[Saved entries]
•••

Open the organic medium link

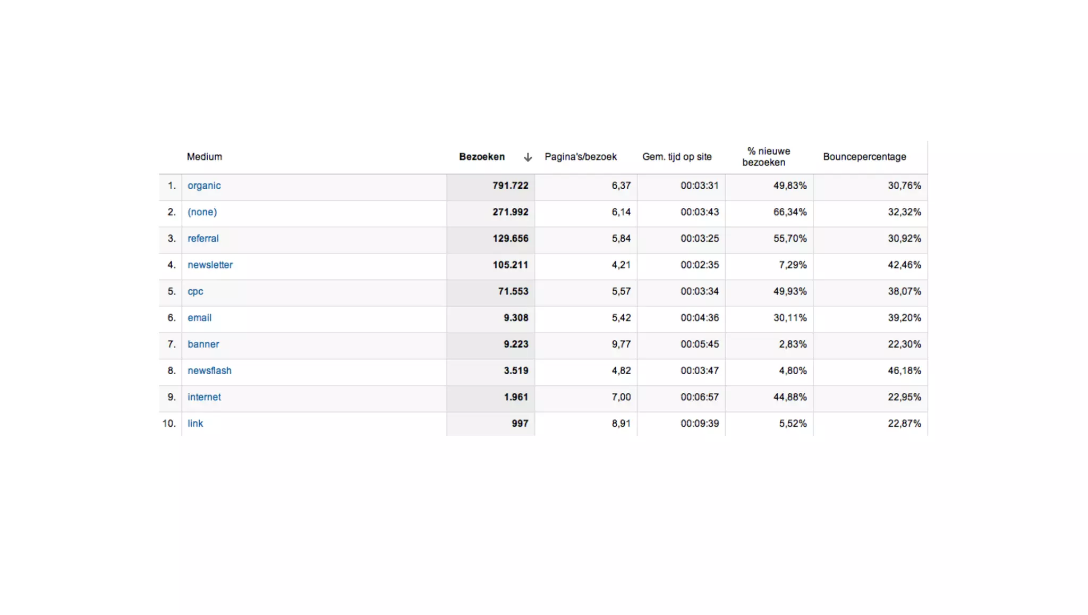tap(204, 186)
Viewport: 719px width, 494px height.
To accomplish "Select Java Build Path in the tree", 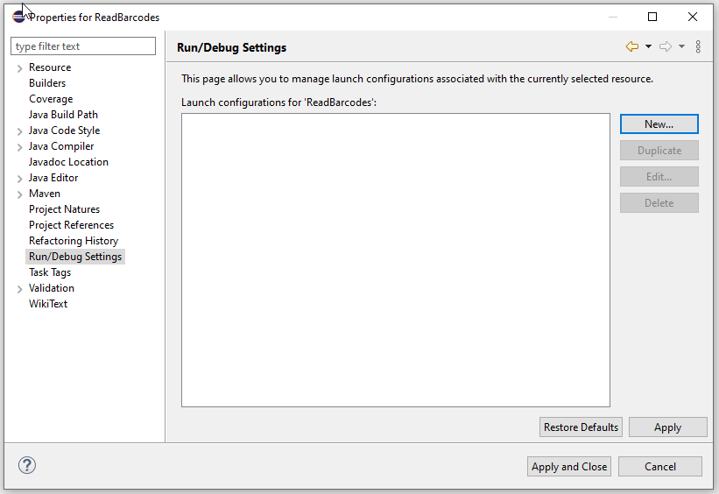I will (x=63, y=115).
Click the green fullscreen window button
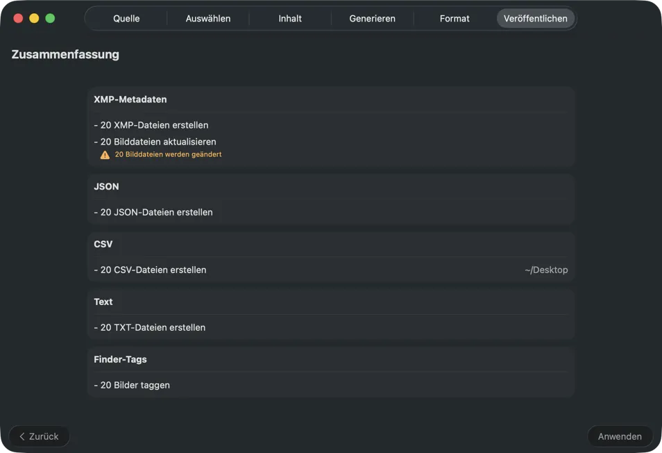The height and width of the screenshot is (453, 662). click(50, 18)
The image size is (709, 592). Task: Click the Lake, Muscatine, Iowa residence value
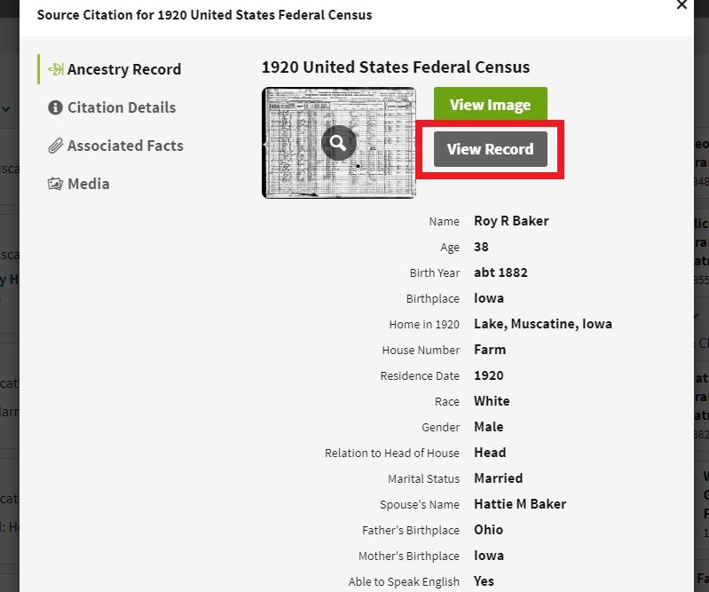coord(542,324)
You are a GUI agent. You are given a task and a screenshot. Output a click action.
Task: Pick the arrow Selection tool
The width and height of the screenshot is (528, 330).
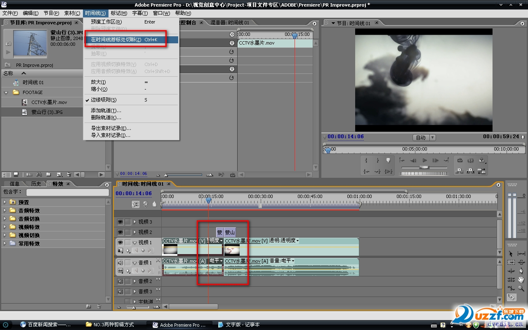click(x=511, y=254)
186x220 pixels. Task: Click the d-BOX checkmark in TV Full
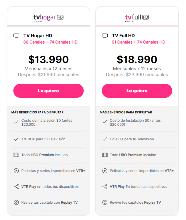coord(105,139)
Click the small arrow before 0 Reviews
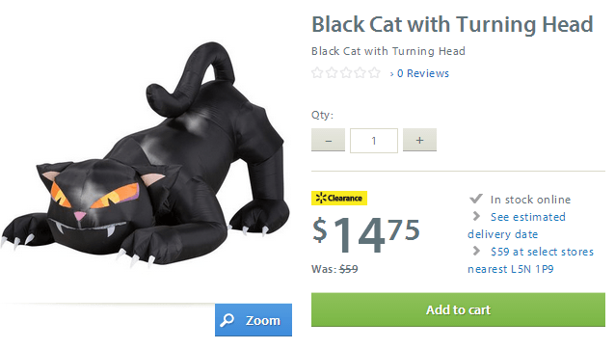 tap(391, 74)
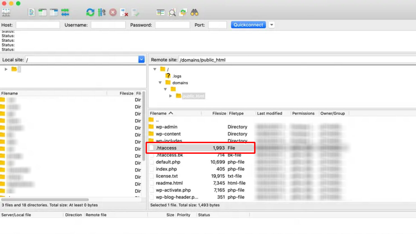
Task: Collapse the domains folder in the remote tree
Action: pos(160,83)
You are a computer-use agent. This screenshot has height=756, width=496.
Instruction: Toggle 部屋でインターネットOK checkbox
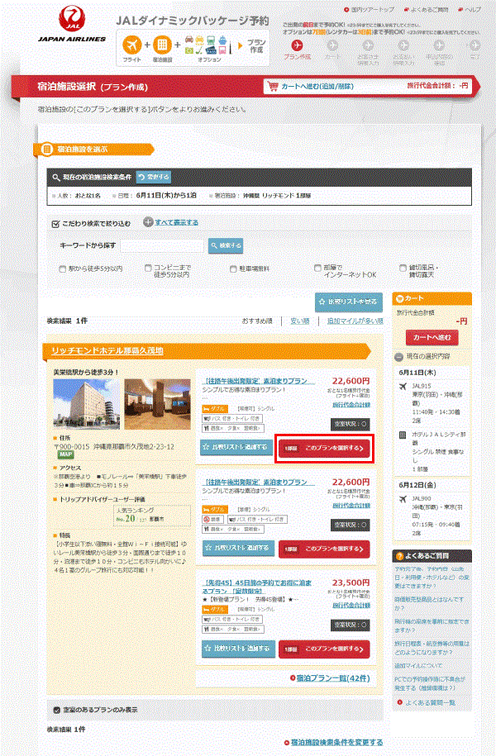[x=318, y=269]
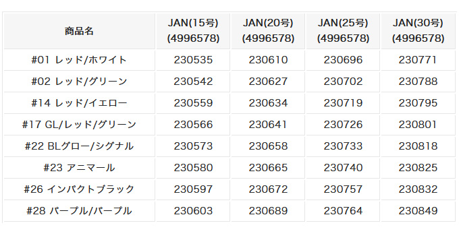Select the 230849 code cell
459x244 pixels.
point(418,211)
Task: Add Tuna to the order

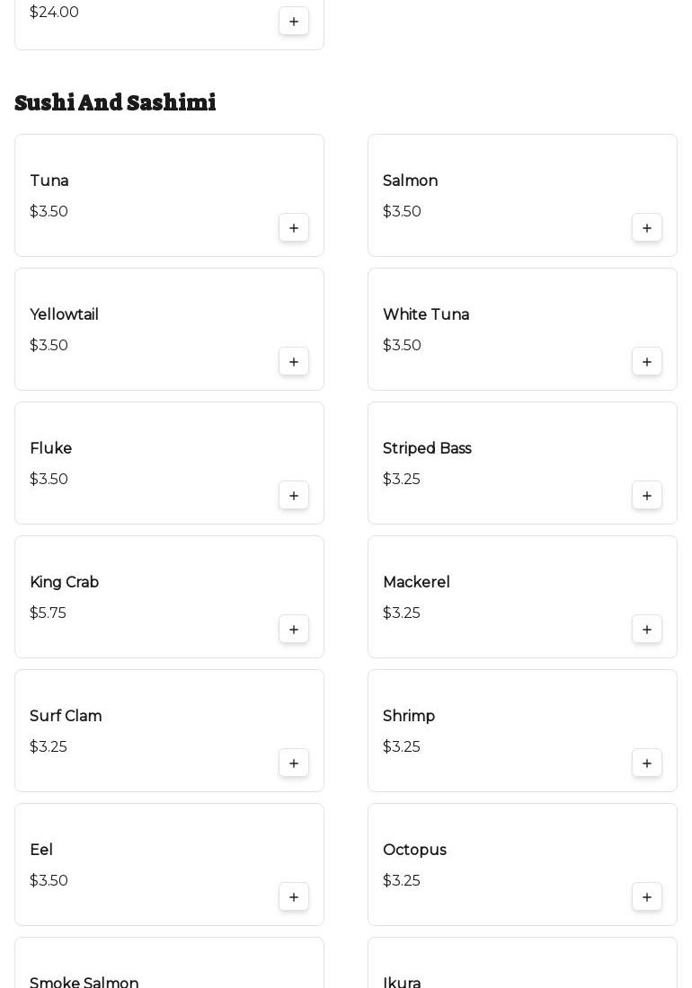Action: click(x=294, y=228)
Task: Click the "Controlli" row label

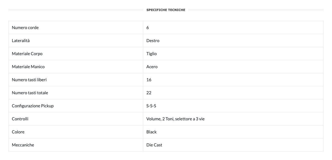Action: (20, 119)
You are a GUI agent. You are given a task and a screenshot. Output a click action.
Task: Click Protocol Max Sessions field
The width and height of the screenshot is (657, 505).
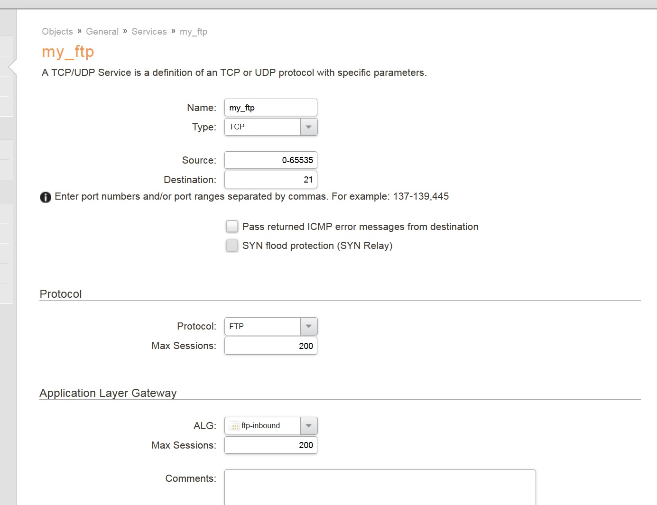point(270,346)
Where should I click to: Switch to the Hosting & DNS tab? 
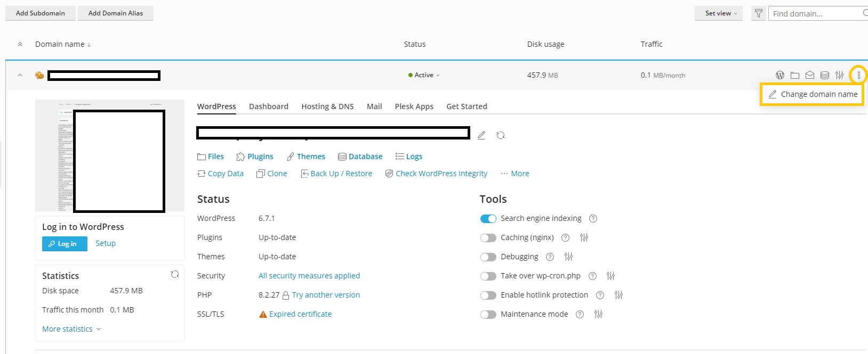[x=327, y=106]
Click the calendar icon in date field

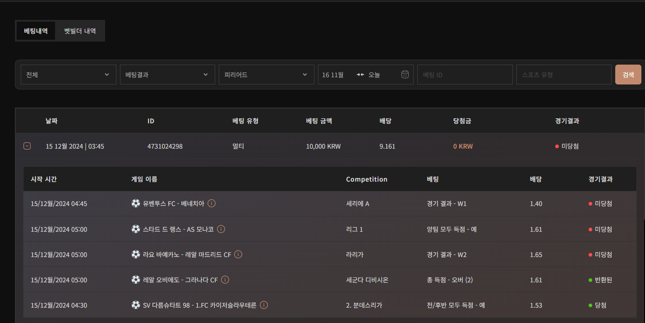(x=405, y=75)
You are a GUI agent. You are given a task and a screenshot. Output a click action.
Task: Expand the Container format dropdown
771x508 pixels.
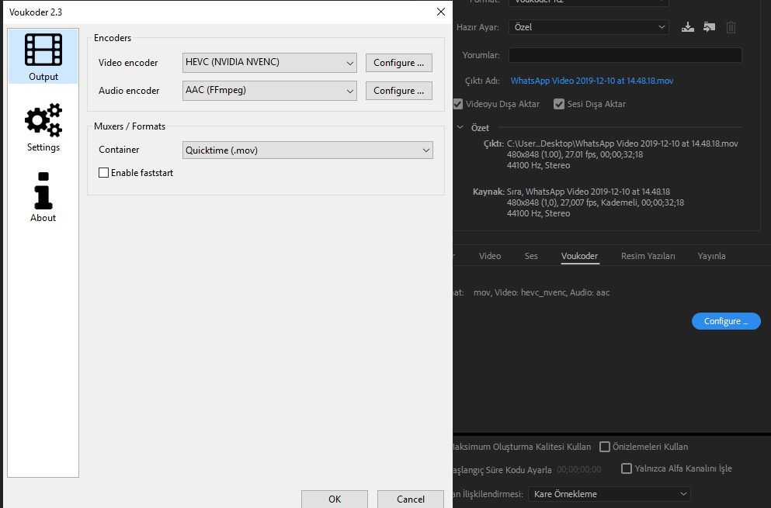click(x=307, y=150)
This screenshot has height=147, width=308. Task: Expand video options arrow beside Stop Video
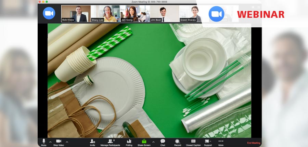coord(67,142)
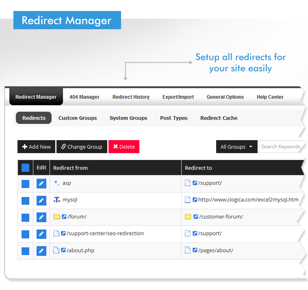Click the yellow folder icon beside /forum/
Screen dimensions: 308x290
(56, 217)
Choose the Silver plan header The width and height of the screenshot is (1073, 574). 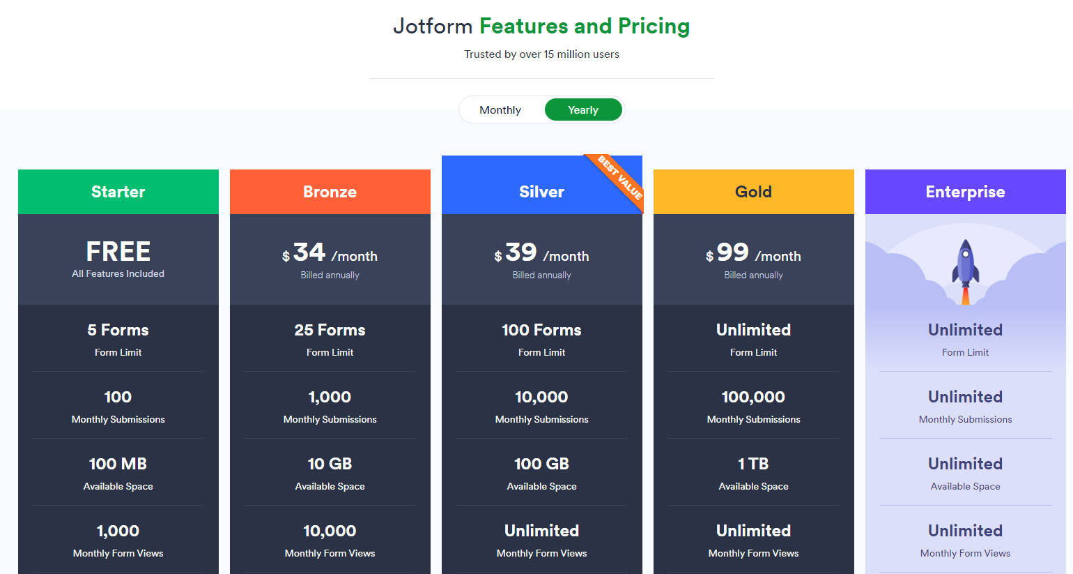click(541, 192)
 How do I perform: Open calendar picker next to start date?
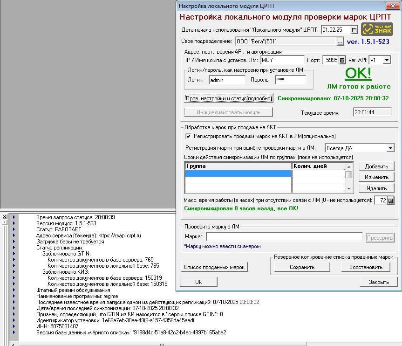pyautogui.click(x=354, y=30)
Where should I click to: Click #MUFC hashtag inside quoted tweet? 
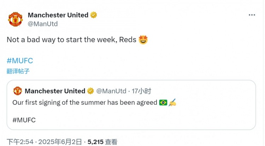(24, 120)
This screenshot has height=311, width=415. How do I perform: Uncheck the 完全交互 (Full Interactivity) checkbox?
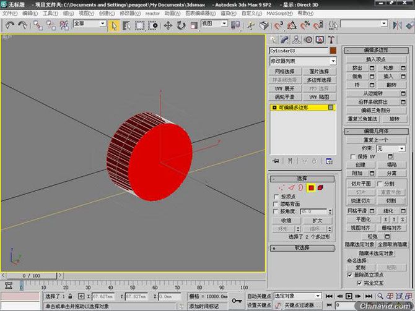(x=359, y=283)
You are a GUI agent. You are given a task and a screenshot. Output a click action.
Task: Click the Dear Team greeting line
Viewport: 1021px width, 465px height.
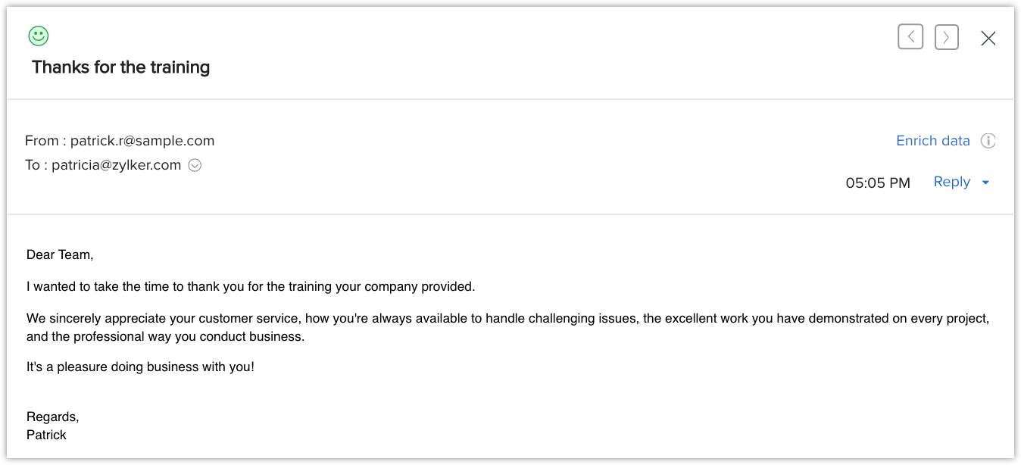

•••

Each line above that includes "Viewport" should be shown.

Viewport: 719px width, 494px height.
Viewport: 1021px width, 465px height.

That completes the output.